Interviewees in Case Study G believe the issue of achieving gender balance and broader diversity within the company is important, but it is not one that is discussed at great length within the company. Ensuring that the company recruits the right individual for the job in terms of their skills and performance is more important than their gender.

Key Messages

1.The literature suggests that there are two main rationales for improving the diversity of private sector boards:

  • Diversity leads to more effective boards by broadening the range of perspectives and expertise, which in turn delivers business benefits including improved organisational performance, improved access to resources (especially human resources) and increased financial value.
  • An equalities perspective requires that individuals from across the protected characteristics are represented across all aspects of the labour market (and society more generally), including at board level.

2.Both of these rationales were also highlighted by the key stakeholders interviewed as part of this study - although there were different views across the stakeholders about which was more important or the balance in emphasis that should be placed across these different rationales.

3.Many companies completing the e-survey felt that the composition of their board was having no impact on the company, how it is perceived or its performance. In addition, a substantial proportion of companies had no idea whether the composition of their board was having an impact on these.

4.The elements that the composition of the board was most likely to be seen to be having an impact on by companies included:

  • Range of skills, capabilities, experiences and perspectives available at board level).
  • Perceptions of existing staff and potential recruits.
  • Understanding of customer need.
  • Quality of corporate governance.

5.Companies where females accounted for 40% or more of the board or where the number of female board members had increased over the last 5 years were more likely to say that board composition was having an impact on each of the elements of the company, how it is perceived and its performance.This is important evidence in support of the concepts set out in the literature about the benefits of improving the gender balance and broader diversity of boards.It also suggests that companies do not necessarily need to have achieved 50/50 gender balance to see these benefits - moving towards gender balance can help generate these benefits.

6.Case study companies generally felt that equality and diversity are important principles, but had mixed views on:

  • Whether taking action to address the gender balance or broader diversity of their board was necessary or even appropriate.
  • Whether improving the gender balance and broader diversity of boards brought business benefits.

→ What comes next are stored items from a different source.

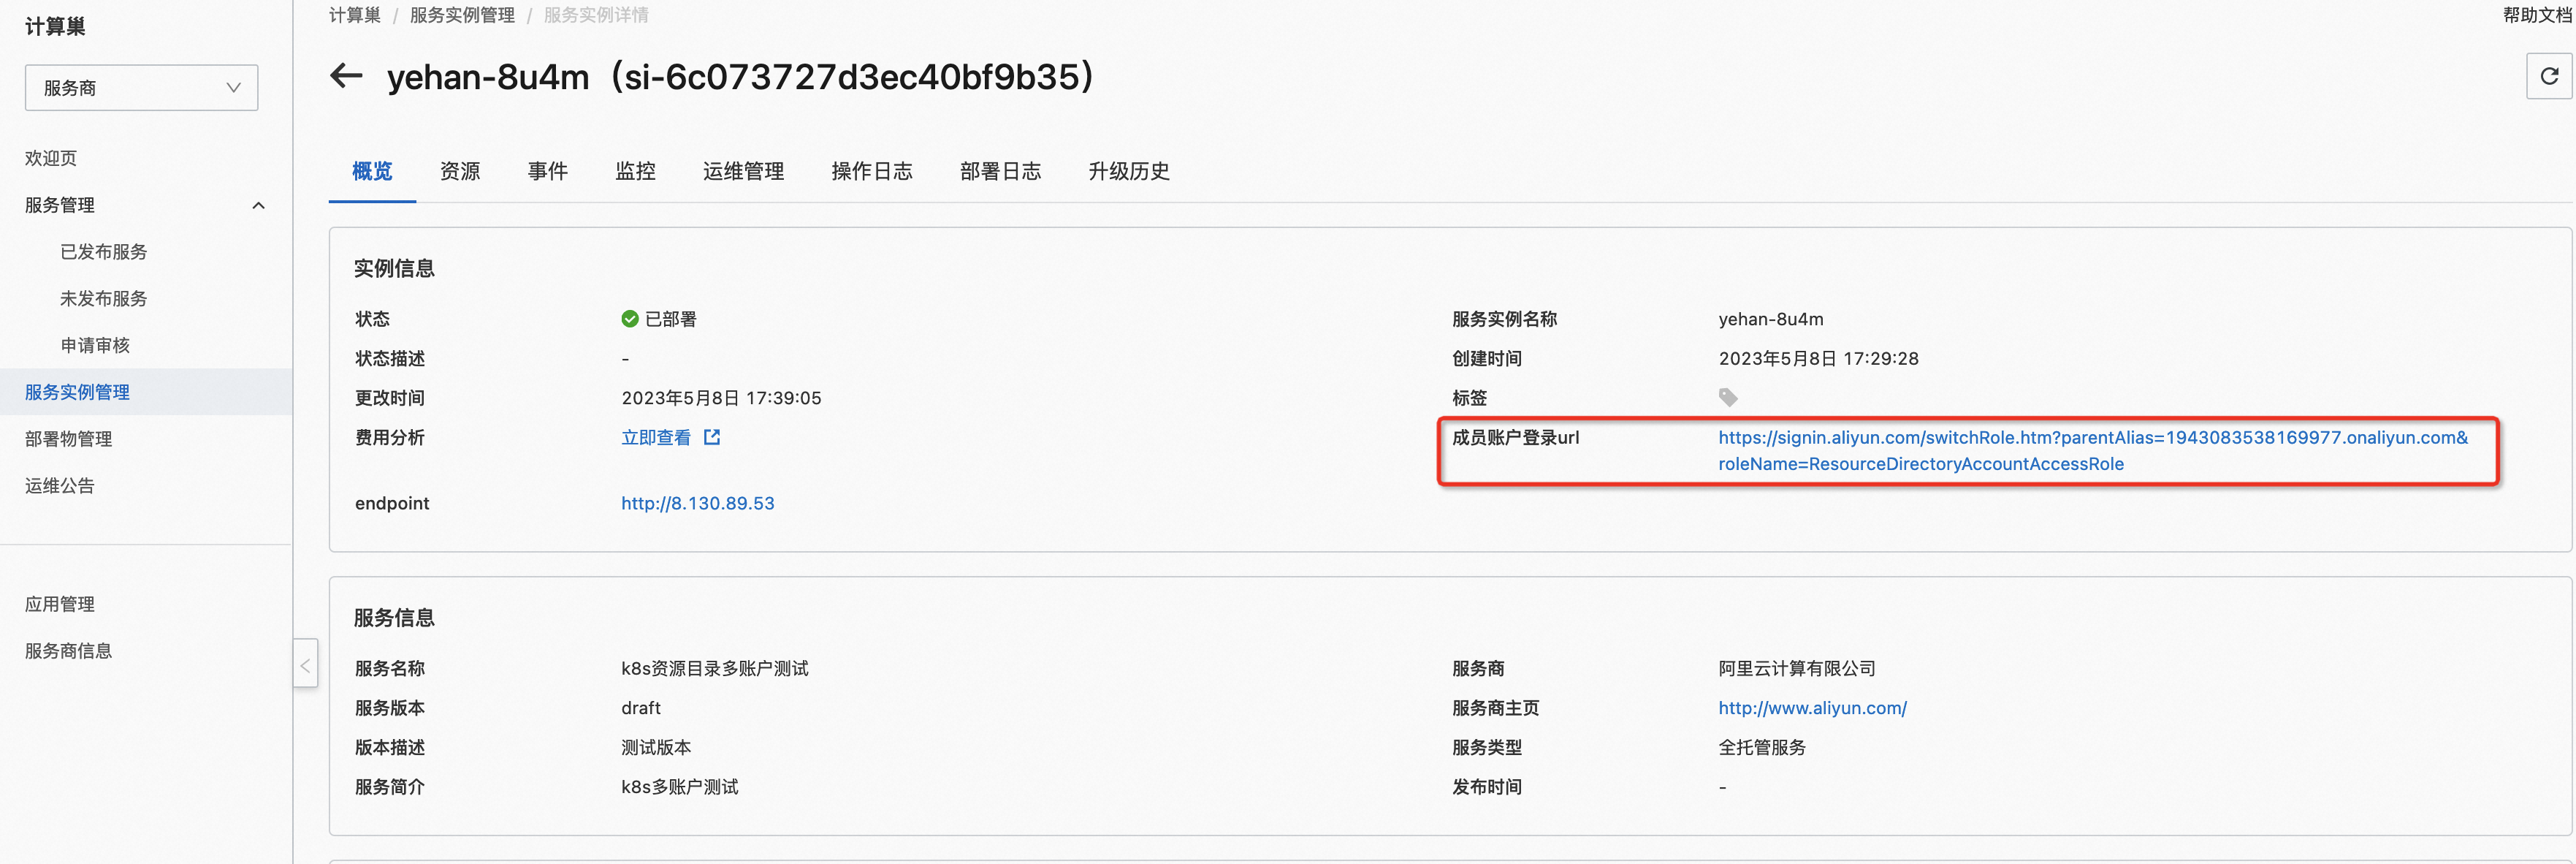This screenshot has height=864, width=2576.
Task: Switch to the 监控 tab
Action: point(636,171)
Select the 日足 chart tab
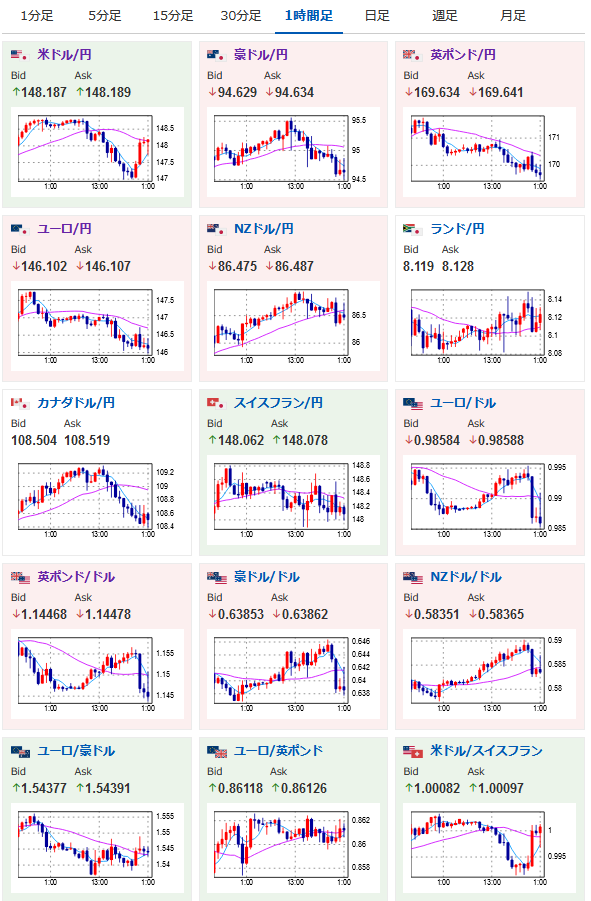591x901 pixels. coord(377,16)
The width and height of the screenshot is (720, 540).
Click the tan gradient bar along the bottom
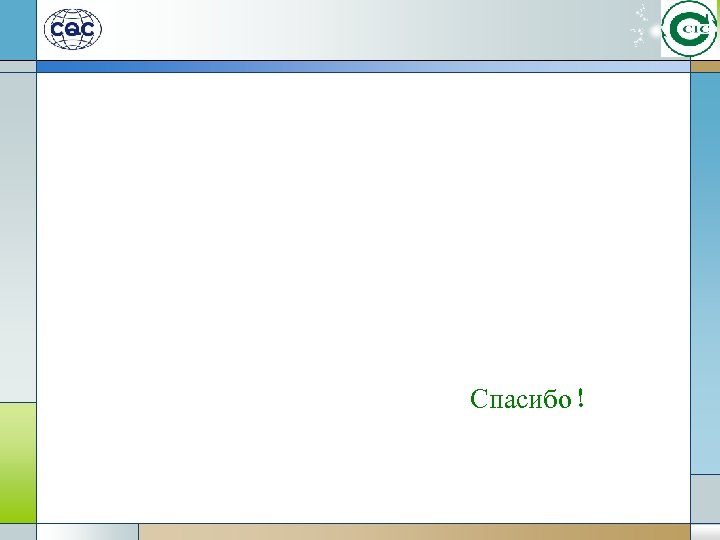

7.Some stakeholders highlighted concerns that seeking gender balance and broader diversity on boards may lead to tokenistic approaches that may underpin the achievement of women (if they are perceived to be appointed to achieve parity rather than as a result of their skills and experience) and/or to raising expectations that cannot be met.Similarly, many case study companies had concerns - normally focused around whether this would lead to them recruiting individuals to their board that do not best meet their needs.